21. A drive assembly according to claim 20 wherein a second printing drum is connected to the drum shaft via second clutch means which causes unidirectional movement of the second printing drum.

22. A drive assembly according to claim 20 or 21 wherein the screen rack is connected to a pair of screen frames.

23. A drive assembly according to any one of claims 20 to 22 wherein the main rack is reciprocatingly driven by a drive motor, which drive motor is connected via an eccentric and a drive arm to the main rack.

24. A drive assembly according to claim 23 wherein the eccentric is provided with stroke varying means to adjust the linear stroke of the main rack.

25. A drive assembly according to claim 24 wherein the stroke varying means comprises a plate pivotably attached to the eccentric, to which the drive arm is pivotably attached, and stroke varying drive means to change the position of the pivotal attachment of the drive arm relative to the axis of rotation of the eccentric, thereby to change the stroke of the drive arm.

26. A drive assembly according to claim 25 wherein the stroke varying drive means includes a stepper motor connected via a worm and worm wheel drive to the plate.

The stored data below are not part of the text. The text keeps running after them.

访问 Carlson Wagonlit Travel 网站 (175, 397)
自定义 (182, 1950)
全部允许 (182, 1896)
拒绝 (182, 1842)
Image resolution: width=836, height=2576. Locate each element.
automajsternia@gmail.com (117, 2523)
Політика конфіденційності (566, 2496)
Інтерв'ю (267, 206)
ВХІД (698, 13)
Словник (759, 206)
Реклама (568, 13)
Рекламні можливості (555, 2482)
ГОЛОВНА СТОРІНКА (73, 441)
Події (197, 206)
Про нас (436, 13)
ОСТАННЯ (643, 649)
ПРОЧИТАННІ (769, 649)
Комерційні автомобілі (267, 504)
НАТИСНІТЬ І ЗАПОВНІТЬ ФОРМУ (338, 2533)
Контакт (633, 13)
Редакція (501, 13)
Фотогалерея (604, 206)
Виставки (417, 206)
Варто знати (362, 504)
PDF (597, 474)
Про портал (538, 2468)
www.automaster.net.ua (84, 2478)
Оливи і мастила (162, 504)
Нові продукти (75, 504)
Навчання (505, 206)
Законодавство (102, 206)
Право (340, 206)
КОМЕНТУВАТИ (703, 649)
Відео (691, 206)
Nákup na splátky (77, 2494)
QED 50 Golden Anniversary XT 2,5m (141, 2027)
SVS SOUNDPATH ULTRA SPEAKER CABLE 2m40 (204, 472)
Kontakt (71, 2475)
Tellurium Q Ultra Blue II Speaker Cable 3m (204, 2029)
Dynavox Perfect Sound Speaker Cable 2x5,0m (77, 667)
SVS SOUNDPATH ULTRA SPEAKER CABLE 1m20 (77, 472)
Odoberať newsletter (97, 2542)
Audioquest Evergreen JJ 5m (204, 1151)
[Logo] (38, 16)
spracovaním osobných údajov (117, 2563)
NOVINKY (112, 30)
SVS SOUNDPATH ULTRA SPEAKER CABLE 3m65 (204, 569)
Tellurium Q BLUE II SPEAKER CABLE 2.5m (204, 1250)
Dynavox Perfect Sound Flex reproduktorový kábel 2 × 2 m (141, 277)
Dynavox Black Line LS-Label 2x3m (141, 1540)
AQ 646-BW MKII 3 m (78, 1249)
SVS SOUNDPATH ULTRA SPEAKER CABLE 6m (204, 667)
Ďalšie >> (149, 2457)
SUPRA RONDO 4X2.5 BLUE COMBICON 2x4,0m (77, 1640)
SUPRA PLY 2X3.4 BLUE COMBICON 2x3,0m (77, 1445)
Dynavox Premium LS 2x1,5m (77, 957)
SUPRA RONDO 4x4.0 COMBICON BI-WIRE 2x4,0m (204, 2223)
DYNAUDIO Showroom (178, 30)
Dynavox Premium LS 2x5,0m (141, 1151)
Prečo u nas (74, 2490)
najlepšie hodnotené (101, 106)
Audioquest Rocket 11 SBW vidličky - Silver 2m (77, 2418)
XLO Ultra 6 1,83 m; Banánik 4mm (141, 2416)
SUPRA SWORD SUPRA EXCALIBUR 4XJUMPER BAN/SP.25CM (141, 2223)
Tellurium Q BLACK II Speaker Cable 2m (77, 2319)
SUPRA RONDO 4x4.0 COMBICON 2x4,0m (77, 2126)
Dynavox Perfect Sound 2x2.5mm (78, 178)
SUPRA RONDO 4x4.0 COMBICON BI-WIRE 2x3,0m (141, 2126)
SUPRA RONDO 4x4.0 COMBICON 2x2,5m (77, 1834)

27. A drive assembly according to claim 26 wherein an electromagnetic switch is provided to lock the plate in a selected position, thereby to fix the stroke of the drive arm.

28. A drive assembly substantially as hereinbefore described with reference to and as shown in Figures 3 and 4 of the accompanying drawings.

29. A print head assembly for attachment to a screen printing apparatus comprising a holder for a squeegee blade and a holder for a flood blade, and a holder support to which the holders are attached, which support is releasably attachable to the screen printing apparatus.

30. A print head assembly substantially as hereinbefore described with reference to and as shown in Figure 7 of the accompanying drawings.